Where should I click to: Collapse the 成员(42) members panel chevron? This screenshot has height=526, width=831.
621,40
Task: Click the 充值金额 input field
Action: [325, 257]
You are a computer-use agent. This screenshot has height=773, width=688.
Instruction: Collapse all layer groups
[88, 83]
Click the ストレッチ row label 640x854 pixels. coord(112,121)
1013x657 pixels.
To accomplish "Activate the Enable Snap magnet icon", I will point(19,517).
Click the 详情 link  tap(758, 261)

▶ **Work to be completed**
Wherever the string "pixels" occurs in the records, copy the line it is in.

▶ **Result of this task**
Click the ストレッチ row label 640x854 pixels. coord(112,121)
1013x657 pixels.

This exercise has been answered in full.